Think American League hitters are worried?

But maybe, with GM Terry Ryan’s magic, things will be better this year.

Ryan Doumit from the Pirates will be the other catcher and he might play first and the outfield also.

It looks as though Justin Morneau will open as the DH, with Chris Parmelee at first. Parmelee hit his fifth homer of the spring Sunday against the Red Sox and hit .355 and had 4 homers last September.

I’m always a bit leery of September stats but he’s been a decent hitter all the way through the minor league system.

A bit of a surprise on the roster is Sean Burroughs who hasn’t played in the majors since 2006 because of some substance abuse problems. Burroughs, 33, is a left-handed bat and can play third and first.

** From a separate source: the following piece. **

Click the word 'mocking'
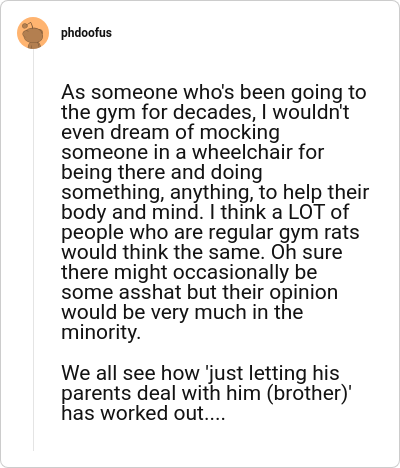400x468 pixels. pyautogui.click(x=240, y=133)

Jamey Carroll, 38 will be the shortstop, for better or worse, and Alexi Casilla the second baseman. Danny Valencia is back at third and Luke Hughes (a very good spring) can play a number of positions.

That leaves Denard Span in center, Josh Willingham in left and Ben Revere and Trevor Plouffe (along with Parmelee and maybe Doumit) in the outfield.

There will be pitching changes, for sure, when Baker and Marquis are back and I’m guessing there will also be some changes among position players, maybe as early as May.

Because of all the playeers who can play different positions, don’t expect to see the same lineup two days in a row very often.

The Twins didn’t play any of the other Central Division teams in Florida so, other than Detroit being the big favorite, I know little about them.

My heart, as a Twins fan since 1961, says one thing about this team and being realistic says another.

Each spring brings a new roster, and a new optimism, and then reality usually sets in.

But we can always hope, right?

 

A little trivia, mostly about familiar players

(No fair looking at the answers until you read the questions.)

1. Who hit the most home runs in the majors during the 1960s?

2. Who has the most career hits without winning a batting title?

3. Who led American League pitchers in wins in the 1960s?

4. Who has 283 wins (more than 40 Hall of Famers), won 16 Gold Gloves and is not in the Hall?

5. Who won an American League batting title without hitting a homer?

6. Who had the best career pitching record against the Yankees?

7. Who has appeared in more games (1,252) than any other pitcher?

8. Who hit his last three home runs in one game?

9. Before David Freese did it for the Cards last fall, who were the only two players to hit an extra-inning walk-off homer to keep his team alive?

10. This player said, “It beats rooming with Joe Page (a Yankee reliever).”

 

Answers

1. Harmon Killebrew.

2. Paul Molitor.

3. Jim Kaat.

4. Kaat

5. Rod Carew.

6. Babe Ruth, with the Red Sox.

7. Jesse Orosco, who began his career in the Twins organization.

8. Ruth.

9. Kirby Puckett for the Twins in 1991 and Carlton Fisk for the Red Sox in 1975.

10. Joe DiMaggio, about being married to Marilyn Monroe.